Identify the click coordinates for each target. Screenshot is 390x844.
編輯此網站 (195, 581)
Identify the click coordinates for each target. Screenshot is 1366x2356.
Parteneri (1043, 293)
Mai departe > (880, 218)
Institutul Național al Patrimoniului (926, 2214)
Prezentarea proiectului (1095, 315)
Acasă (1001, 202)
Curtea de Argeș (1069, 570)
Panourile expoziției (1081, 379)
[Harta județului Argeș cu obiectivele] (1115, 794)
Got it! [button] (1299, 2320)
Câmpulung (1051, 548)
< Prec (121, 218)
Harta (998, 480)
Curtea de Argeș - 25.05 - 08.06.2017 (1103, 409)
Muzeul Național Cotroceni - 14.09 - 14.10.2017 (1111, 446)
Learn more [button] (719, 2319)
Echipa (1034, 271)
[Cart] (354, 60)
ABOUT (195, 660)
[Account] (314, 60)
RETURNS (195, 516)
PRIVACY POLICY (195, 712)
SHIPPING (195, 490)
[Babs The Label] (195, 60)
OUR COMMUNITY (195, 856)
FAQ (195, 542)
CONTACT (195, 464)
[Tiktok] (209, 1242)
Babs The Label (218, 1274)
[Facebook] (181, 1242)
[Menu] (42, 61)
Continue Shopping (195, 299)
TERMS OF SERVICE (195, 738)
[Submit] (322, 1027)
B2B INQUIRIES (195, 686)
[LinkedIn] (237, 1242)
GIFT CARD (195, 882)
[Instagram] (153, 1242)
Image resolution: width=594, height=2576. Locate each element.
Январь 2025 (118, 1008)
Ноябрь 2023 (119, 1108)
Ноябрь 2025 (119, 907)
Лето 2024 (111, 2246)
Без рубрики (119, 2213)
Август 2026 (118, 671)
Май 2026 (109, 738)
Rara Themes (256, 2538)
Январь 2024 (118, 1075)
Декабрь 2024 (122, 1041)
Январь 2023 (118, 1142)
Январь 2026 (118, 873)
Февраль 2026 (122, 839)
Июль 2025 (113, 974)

_ _ _ _ _

_Requirement_
Wherever the string "Argeș" appears in the listing above, show the whole line.

_Answer_
Curtea de Argeș (1069, 570)
[Harta județului Argeș cu obiectivele] (1115, 794)
Curtea de Argeș - 25.05 - 08.06.2017 (1103, 409)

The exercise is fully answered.